Last Tuesday, a lone Menlo Park councilman questioned whether our city was in a position to grant bonus pay to about a hundred temporary Union workers who just got a (small) raise. The point was not whether another $25,000/year commitment is a budget breaker (Heyward Robinson called that amount "inconsequential") but whether it's consistent with a city facing imminent new commitments at the same time as a shrinking income. That seemed pretty real, but no other council member thought fiscal restraint was due Tuesday.
What's troubling is that anyone in business knows we're in for a couple of very tough years for local government. In Menlo, we will lose additional business license, permit fees and sales tax income; the state will take part of our Redevelopment Reserves; we will likely again prop up the employee retirement system due to huge losses by CALPERS; and we haven't funded phase II of our critical El Camino/Downtown Vision. Meanwhile our current budget already projects a $1 million deficit.

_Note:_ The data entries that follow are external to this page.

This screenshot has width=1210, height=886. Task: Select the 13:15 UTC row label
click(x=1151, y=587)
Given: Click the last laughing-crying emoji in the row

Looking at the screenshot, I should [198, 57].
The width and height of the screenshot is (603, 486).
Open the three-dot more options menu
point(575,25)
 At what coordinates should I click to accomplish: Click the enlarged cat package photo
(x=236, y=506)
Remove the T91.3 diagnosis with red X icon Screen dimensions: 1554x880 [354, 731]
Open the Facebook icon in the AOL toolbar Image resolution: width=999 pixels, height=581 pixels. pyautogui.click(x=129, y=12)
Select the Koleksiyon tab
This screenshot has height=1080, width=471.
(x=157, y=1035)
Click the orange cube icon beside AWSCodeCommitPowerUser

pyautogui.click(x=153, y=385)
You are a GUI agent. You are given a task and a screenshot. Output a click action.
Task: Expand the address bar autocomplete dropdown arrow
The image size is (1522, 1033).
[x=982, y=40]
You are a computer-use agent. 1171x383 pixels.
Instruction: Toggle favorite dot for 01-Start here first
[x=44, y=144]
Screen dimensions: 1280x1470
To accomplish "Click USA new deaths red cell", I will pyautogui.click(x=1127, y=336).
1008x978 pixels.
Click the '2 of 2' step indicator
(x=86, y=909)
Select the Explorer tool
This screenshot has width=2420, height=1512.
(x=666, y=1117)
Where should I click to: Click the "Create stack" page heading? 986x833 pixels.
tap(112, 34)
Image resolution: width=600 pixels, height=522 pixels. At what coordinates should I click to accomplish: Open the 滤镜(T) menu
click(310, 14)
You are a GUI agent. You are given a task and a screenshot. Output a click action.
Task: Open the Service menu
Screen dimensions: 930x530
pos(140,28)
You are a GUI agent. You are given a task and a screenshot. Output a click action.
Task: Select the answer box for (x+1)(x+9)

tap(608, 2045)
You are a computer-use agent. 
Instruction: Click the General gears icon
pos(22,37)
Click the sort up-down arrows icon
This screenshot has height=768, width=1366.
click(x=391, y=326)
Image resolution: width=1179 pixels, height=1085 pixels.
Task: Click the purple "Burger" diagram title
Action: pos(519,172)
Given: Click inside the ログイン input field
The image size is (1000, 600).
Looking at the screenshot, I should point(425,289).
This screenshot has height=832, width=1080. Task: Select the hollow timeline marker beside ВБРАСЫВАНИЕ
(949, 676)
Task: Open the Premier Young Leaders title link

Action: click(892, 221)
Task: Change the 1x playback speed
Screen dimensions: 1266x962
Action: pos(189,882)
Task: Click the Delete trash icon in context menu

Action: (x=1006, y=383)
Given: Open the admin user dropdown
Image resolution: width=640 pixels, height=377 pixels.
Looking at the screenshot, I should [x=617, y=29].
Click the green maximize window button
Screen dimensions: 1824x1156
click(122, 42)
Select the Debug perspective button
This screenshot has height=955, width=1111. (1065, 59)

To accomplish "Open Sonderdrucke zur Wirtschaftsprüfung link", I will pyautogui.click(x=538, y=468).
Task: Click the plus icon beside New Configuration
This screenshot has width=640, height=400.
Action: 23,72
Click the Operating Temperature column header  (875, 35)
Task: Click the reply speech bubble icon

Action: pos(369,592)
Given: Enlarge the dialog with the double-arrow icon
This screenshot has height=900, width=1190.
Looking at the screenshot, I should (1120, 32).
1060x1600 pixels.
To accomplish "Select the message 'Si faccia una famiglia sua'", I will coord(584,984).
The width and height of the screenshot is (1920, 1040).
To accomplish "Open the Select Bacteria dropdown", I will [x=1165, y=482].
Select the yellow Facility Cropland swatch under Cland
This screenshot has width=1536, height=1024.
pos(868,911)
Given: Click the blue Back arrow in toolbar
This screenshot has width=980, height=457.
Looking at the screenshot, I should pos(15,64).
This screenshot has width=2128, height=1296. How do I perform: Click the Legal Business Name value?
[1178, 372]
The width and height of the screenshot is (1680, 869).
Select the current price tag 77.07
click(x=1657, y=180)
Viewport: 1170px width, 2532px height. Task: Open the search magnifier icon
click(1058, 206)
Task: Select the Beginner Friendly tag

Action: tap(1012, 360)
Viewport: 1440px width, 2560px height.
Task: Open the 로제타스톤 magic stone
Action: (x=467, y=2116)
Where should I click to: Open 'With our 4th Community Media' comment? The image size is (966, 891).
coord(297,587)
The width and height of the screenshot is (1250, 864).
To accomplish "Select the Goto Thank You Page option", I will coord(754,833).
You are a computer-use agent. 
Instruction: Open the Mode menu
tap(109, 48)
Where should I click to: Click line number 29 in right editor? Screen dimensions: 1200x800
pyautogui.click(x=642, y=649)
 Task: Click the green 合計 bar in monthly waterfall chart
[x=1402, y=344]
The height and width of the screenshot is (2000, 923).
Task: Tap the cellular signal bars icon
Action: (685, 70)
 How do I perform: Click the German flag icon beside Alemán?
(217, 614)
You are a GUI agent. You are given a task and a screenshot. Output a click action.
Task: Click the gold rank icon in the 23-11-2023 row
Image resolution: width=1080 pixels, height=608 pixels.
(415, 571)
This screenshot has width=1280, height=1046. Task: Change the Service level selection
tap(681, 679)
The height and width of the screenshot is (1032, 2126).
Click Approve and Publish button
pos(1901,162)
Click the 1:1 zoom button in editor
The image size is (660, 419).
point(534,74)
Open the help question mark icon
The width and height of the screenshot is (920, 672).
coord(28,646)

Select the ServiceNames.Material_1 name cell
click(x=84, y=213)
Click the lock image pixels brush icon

So, if you knew your family income would start stepping down next month, and the furnace broke down, would you still be charging as casually on the credit card?
We need more than one lonely voice speaking honestly to what's coming. By next year - in a recession - this council will vote 4:1 to boost the UUT, burdening business as well as resident, over controlling expenses. Respectfully, we need a new voice with some solid business experience on council, and we need it soon.